▶ Dataset entries:

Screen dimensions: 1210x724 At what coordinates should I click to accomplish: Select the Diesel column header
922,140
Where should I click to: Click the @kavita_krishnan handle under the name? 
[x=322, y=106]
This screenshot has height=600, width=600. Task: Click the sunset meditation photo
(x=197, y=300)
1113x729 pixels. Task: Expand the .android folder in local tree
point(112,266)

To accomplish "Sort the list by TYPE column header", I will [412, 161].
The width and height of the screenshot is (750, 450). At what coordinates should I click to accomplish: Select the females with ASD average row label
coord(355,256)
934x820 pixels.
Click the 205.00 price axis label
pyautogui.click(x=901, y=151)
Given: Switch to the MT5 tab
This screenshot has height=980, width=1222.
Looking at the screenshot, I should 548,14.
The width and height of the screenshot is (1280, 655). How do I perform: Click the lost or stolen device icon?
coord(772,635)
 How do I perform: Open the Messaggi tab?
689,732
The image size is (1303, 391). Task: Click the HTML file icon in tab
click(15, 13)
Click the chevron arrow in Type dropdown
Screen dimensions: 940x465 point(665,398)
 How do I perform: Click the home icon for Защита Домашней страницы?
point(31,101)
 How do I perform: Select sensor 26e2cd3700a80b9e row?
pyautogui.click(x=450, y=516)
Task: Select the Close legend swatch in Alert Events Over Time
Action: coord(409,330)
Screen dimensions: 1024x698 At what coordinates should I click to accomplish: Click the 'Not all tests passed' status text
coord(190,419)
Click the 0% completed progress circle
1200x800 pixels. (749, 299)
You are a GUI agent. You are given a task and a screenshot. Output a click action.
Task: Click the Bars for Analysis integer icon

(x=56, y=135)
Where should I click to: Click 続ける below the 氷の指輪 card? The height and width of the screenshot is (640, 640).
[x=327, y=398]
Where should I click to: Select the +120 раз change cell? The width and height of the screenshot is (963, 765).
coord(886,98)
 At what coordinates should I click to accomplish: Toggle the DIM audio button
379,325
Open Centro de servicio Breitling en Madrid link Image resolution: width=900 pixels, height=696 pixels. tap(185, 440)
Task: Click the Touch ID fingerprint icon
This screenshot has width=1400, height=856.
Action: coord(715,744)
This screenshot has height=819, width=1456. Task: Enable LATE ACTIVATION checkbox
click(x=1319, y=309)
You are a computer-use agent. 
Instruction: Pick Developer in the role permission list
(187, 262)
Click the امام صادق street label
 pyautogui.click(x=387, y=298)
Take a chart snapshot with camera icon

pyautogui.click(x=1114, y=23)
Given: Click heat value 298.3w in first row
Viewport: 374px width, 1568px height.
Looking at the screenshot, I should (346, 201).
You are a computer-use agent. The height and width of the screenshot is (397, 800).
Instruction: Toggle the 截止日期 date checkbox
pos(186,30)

▶ Exercise goal: In the data above, how many lines contain the word "computer"? Only the number is wanted.

▶ Result for this task: 2